2. chore(changeset): consolidate the two chacha12 changesets per review — addresses review comments 3239072009, 3239062983, 3239068864, 3239067688, and 3239064618. Folds chacha12-next-getstate.md into endo-chacha12.md, drops gratuitous process commentary and the dependent-package wording, rewrites the @endo/chacha12 interface description to reflect the actual landed ChaCha12Generator shape, and updates the pure-rand v5 wording (we are structurally compatible with pure-rand v8 and fast-check v4 now).

3. test(random): pin random = randomUint53 * 2 ** -53 equivalence — addresses review comment 3239085874. Adds an assertion that captures the float-extraction recipe so a future implementation edit cannot silently drift the multiplier off the magic constant.

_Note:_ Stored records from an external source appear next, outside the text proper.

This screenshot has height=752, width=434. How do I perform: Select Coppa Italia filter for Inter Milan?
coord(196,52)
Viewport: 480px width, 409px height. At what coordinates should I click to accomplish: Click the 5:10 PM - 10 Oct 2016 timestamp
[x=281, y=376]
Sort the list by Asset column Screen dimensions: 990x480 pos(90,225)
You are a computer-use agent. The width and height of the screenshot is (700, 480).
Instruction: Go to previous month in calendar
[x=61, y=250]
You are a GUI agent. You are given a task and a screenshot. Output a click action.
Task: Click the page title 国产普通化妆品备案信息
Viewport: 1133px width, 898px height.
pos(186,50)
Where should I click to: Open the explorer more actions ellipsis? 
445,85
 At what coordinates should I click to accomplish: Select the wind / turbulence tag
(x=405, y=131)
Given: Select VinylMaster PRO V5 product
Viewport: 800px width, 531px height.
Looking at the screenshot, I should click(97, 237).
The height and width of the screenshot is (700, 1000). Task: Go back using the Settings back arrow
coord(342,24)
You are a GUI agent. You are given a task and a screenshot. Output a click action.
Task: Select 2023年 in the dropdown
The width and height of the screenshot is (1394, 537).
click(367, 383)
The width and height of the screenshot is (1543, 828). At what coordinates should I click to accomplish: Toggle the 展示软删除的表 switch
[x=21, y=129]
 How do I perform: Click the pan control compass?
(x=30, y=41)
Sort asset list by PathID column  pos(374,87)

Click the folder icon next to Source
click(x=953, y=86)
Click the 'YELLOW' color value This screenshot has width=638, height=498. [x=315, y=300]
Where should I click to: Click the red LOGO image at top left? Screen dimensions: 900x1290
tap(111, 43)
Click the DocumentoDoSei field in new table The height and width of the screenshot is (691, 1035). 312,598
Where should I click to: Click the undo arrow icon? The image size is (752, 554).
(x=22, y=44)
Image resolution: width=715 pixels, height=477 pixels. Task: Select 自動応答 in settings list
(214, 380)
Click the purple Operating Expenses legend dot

The prior tip 04664e52e is preserved as an ancestor (no rewrite of older commits, no review-thread anchor invalidated). New tip f87bf84257.

[gibson042]

This strikes me as overly brittle; it presumes a particular pattern of consumption that is not required (i.e., little-endian consumption of the buffer that retains its first octet and interprets it as the least significant of the value to be scaled down). Less brittle would be something like this:

Suggested change

	// Pin the magic multiplier to exactly `2 ** -53`. When randomUint53
	// returns 1, random() returns the multiplier itself, so this asserts
	// the constant in `src/random.js` is what its accompanying comment
	// claims it is.
	test('random() multiplies randomUint53 by exactly 2 ** -53', t => {
	/** @param {Uint8Array} out */
	const oneSource = out => {
	for (let i = 0; i < out.length; i += 1) out[i] = 0;
	out[0] = 1;
	};
	t.is(random(oneSource), 2 ** -53);
	});
	// We expect random() to achieve a uniform distribution by scaling down
	// randomUint53() output by exactly `2 ** -53`, but don't want to overly
	// constrain _how_ the former maps octets into integers (consuming 8 vs. 7, big
	// vs. little endian, etc.). So we provide a source that sets every bit to
	// force maximum output, and if we ever need even more assurance could also use
	// sources that set every bit of four contiguous octets after a prefix of 0 to 4
	// fully-clear octets (0xFFFFFFFF_00..., 0x00FFFFFF_FF00...,
	// 0x0000FFFF_FFFF00..., 0x000000FF_FFFFFF00..., 0x00000000_FFFFFFFF_00...),
	// exactly one of which should drive random() output to be `2 ** -21 - 2 ** -53`
	// (i.e., the one in which the set octets correspond exactly with the least
	// significant 32 bits for randomUint53).
	test('random() multiplies randomUint53 by exactly 2 ** -53', t => {
	/** @param {Uint8Array} out */
	const maxSource = out => {
	for (let i = 0; i < out.length; i += 1) out[i] = 0xFF;
	};
	t.is(random(maxSource), 1 - 2 ** -53);
	});

[gibson042]

But on the other hand, this brittleness could be construed as a feature that prevents refactors from accidentally slipping in breaking changes. In which case I would highlight that in the explanatory comments (but also still do the set-all-bits analog as well).

[kriskowal]

Agreed. This was emitted in order to provide assurance that the max float int constant matched the value prescribed in the comment, but I like narrowing this fence. I’m going to propose both all set, none set, 52 bits set, and 53 bits set.